■ Listed entries:
+-------+

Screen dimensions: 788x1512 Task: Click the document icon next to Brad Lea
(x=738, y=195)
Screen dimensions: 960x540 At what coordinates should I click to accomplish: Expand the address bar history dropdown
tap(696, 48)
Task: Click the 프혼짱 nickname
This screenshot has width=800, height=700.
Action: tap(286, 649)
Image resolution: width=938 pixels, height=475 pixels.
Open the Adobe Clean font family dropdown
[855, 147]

+-------+

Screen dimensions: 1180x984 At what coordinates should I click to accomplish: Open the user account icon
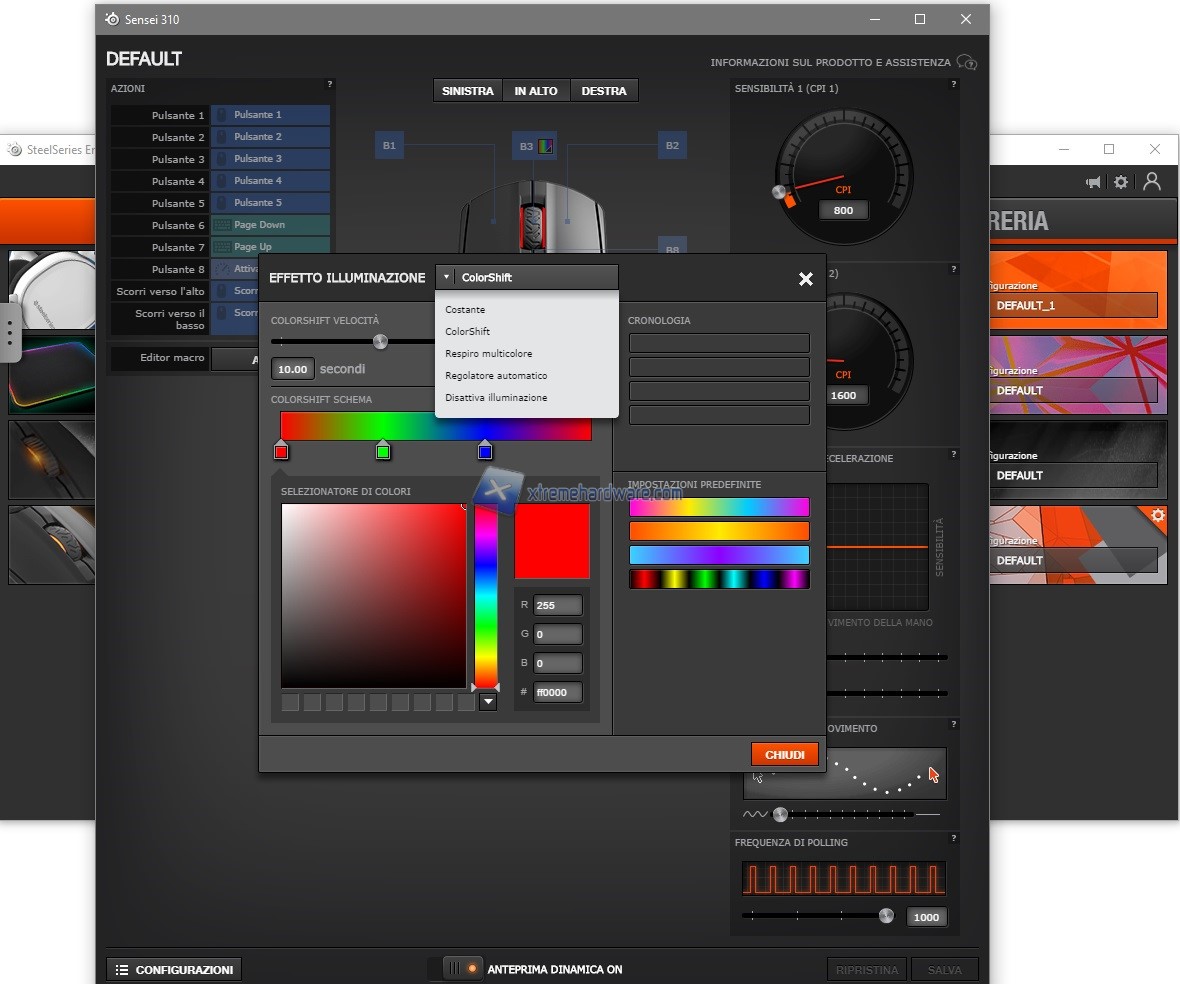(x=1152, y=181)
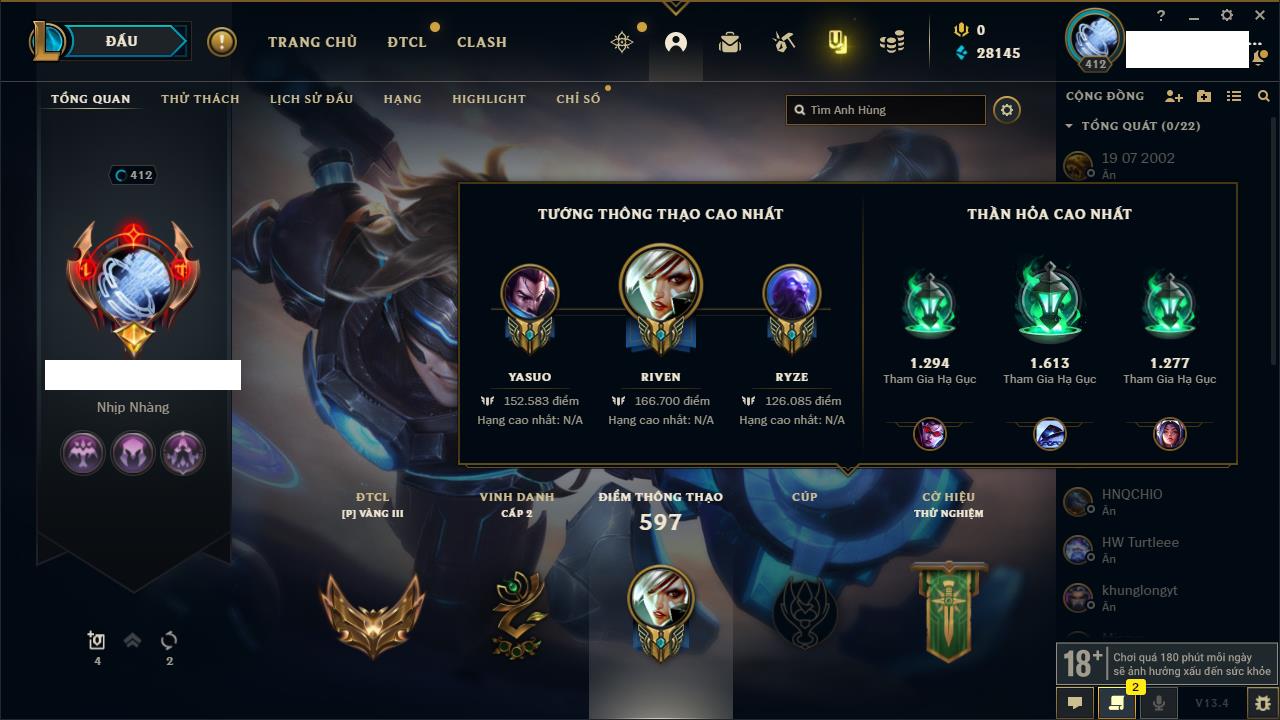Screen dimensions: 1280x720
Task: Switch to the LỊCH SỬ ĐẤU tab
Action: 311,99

+-------+

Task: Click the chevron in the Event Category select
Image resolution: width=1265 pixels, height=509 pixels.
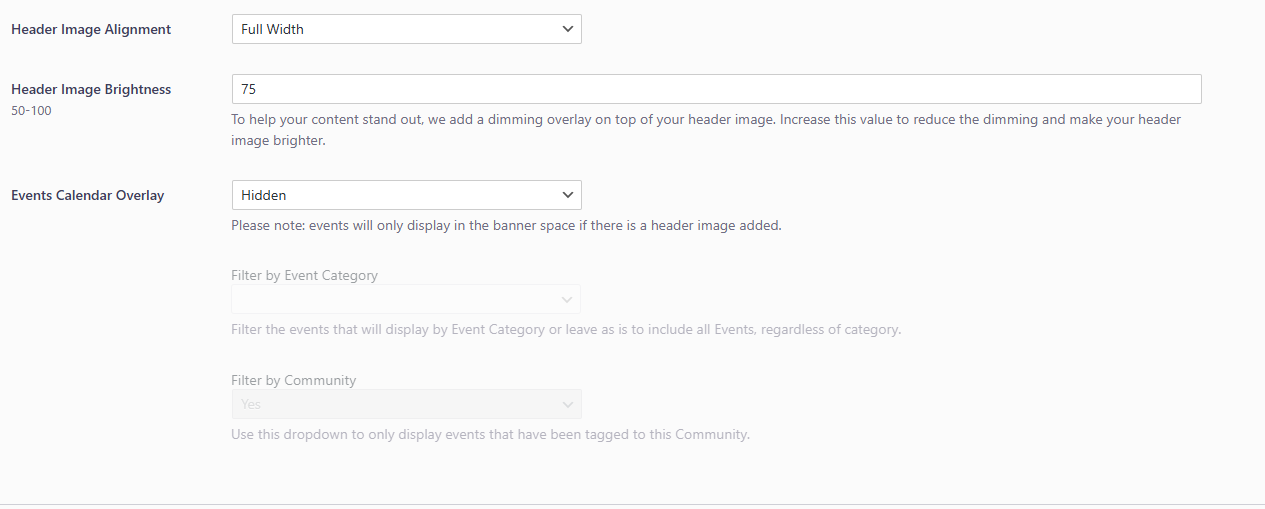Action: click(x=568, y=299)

+-------+

■ Work to complete: Convert the items starting at the line containing "Task: Click the chevron" and ending at the line containing "Action: click(x=568, y=299)" into a two-column CSV with headers instruction and coordinates, one row per item, each field quoted and with line breaks replaced by spaces. Omit the pictures.

■ Expected answer:
instruction,coordinates
"Task: Click the chevron in the Event Category select Image resolution: width=1265 pixels, height=509 pixels.","Action: click(x=568, y=299)"